How? Well, RPA is really good at doing tasks that follow clear rules and use structured data. On the other hand, large language models are really good at handling unstructured data and information, making decisions, and reasoning. When you put these two together, you get “agents” that can understand what people need through conversations, break down those needs into tasks, and actually do things for users. It’s a powerful combo that expands what RPA can do and makes users very happy.

These intelligent bots will solve the above mentioned challenges:

Problem 1: It takes time to set up these RPA scripts

Solved in 2 ways:

  • Describe, in plain English, what they want the machine to do.

  • Record your screen, and send the recording to the “smart RPA tool” which will automatically create an RPA script based on your recording.

Problem 2: When UI changes, the bot breaks

With LLMs these bots will become extremely intelligent, allowing them to figure out what to do even though the UI changed completely (the tasks are still the same).

There are a lot of companies already doubling down on this:

  • Luminai: Rik saw a demo of the platform in NYC and it’s literally 3 steps:

    • Step 1: Record your screen and show what you want to do.

    • Step 2: Bot is generated (takes a few hours to a few days depending on how difficult it is)

    • Step 3: Use in practice (they have a chrome extension that allows you to trigger the script)

  • Automat: Just raised $3M to do the same as Luminai (they are a 2-person team).

  • Other companies like adept or maya are doing +- the same (although it feels less RPA).

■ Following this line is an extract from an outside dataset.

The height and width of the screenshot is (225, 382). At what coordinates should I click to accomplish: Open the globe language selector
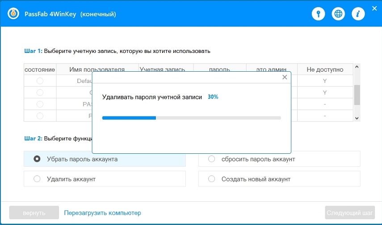tap(338, 14)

We are obviously not a pure process automation platform, but a lot of our use cases (e.g. creating a task inside the EHR whenever a Typeform is filled in) could be done by the tools mentioned above too. So definitely something to look out for.

Additionally, the above innovation also opens the room for an important discussion: should we double down on API first integrations or should we go for “smart RPA” to reduce time-to-live? To me, an API-first mindset is still the way to go but for integrations that take a ton of time to built we should leverage RPA more and more.